Protokoll der Sitzung vom 26.04.2013

Ausgangspunkt für unsere Betrachtungen im Rechnungsprüfungsausschuss ist die Kritik des Landesrechnungshofes. Der Bericht des Landesrechnungshofes liegt der Öffentlichkeit und uns seit Dezember vor. Dem Ministerium liegt er wesentlich länger vor, weil es ja vorher Prüfmitteilungen gibt.

In diesem Bericht des Landesrechnungshofes - darauf will ich in dieser Debatte einmal hinweisen - stehen die Dienstleistungsverträge gar nicht im Mittelpunkt. Sie spielen nur unter anderem eine Rolle. Vielmehr vergleicht der Bericht des Landesrechnungshofes, welche Annahmen damals in der

Wirtschaftlichkeitsanalyse getroffen worden sind und was bis heute eingetreten ist.
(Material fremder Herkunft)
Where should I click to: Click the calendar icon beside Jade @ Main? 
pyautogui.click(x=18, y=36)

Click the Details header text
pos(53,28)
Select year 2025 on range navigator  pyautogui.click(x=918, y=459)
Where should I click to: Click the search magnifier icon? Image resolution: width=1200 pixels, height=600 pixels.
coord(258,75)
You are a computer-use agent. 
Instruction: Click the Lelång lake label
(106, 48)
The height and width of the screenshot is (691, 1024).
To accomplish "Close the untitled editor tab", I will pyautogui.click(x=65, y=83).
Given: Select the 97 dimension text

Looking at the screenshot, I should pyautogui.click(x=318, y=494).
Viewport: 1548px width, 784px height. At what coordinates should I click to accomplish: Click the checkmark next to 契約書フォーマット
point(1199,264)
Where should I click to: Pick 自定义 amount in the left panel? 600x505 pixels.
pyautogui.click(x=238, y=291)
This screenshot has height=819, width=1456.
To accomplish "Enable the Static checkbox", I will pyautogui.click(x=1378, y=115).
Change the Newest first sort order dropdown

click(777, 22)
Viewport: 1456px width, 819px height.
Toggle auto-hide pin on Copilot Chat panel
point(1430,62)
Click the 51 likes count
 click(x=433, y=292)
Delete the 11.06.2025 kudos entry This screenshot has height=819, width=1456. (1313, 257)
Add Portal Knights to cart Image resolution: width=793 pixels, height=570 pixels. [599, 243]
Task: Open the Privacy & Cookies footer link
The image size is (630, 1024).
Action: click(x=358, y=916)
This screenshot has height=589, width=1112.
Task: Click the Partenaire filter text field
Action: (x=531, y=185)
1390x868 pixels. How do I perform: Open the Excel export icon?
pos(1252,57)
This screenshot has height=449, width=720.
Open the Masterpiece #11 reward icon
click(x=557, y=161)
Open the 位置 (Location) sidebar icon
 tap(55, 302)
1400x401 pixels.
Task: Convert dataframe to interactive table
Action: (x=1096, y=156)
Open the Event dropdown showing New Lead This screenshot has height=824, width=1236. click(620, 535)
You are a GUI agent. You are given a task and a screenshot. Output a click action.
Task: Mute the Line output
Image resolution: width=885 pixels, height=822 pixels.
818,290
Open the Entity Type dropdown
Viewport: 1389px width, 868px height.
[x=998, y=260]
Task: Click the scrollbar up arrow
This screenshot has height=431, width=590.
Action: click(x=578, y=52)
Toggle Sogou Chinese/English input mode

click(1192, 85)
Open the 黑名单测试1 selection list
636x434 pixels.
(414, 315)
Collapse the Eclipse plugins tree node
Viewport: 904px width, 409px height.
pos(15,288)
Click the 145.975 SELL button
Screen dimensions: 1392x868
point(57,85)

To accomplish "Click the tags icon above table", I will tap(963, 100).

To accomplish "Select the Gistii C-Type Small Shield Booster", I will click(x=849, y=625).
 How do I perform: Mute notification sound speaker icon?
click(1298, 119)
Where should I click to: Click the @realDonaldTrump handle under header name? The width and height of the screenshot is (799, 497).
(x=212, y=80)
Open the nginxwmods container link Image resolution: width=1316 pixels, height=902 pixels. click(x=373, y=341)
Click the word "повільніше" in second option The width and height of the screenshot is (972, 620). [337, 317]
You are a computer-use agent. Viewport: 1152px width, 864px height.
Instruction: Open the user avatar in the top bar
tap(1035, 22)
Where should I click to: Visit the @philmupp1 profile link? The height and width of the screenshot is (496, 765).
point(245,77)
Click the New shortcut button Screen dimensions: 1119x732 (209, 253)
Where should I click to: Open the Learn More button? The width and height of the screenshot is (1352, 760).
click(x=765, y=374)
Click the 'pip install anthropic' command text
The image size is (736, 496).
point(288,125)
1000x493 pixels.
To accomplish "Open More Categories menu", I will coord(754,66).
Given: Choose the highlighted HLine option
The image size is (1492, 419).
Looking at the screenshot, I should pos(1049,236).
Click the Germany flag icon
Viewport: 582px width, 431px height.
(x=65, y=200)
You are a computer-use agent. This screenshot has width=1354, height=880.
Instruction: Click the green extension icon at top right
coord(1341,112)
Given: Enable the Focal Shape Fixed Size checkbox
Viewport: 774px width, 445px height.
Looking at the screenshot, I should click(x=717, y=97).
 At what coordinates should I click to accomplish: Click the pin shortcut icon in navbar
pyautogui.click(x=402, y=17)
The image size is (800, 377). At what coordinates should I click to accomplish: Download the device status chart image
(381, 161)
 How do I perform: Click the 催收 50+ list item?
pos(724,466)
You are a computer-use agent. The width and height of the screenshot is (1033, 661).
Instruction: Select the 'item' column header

Genau das ist die Grundlage, die wir brauchen, um zu beurteilen, ob dieses PPP-Projekt erfolgreich war oder nicht. Es baut also auf der Analyse aus dem Jahr 2006 auf, eine ganz erstaunliche Analyse. Man kann das in den Protokollen des Finanzausschusses nachlesen. Ich habe das getan, Frau Klein; denn ich war ja damals nicht dabei.

Im Übrigen hat diese Analyse damals nicht gesagt, der Wirtschaftlichkeitsvorteil liegt bei 12 %. Vielmehr ist man damals sogar so weit gegangen zu sagen, der Wirtschaftlichkeitsvorteil liegt bei mindestens 12 % bei extrem unwahrscheinlichen, konservativen Annahmen, dass wir alle Boni, die wir gewähren, auch wirklich auszahlen müssen. Eigentlich liege er bei 15 %, so hieß es damals.

Dort wurde dann betrachtet, wie sind die Kosten für das PPP-Modell gegenüber der Eigenerbringung. Dreh- und Angelpunkt waren damals die Baukosten bei der Eigenerbringung. Damals hat der Landesrechnungshof darauf hingewiesen, dass dort mehr als 200 000 € pro Haftplatz für die Erstellung, also als Investition angesetzt worden seien und dass andere vergleichbare Anstalten mit der Hälfte auskommen würden.

Die Frage, was würde es denn kosten, wenn wir selber bauen würden, muss heute offen bleiben. Denn wir sind in der Tat für 25 Jahre an dieses Modell gebunden. Wir wissen nicht, was die Eigenerbringung gekostet hätte. Aber schon damals bestanden erhebliche Zweifel daran, dass die Annahmen der Wirtschaftlichkeitsanalyse überhaupt stimmen.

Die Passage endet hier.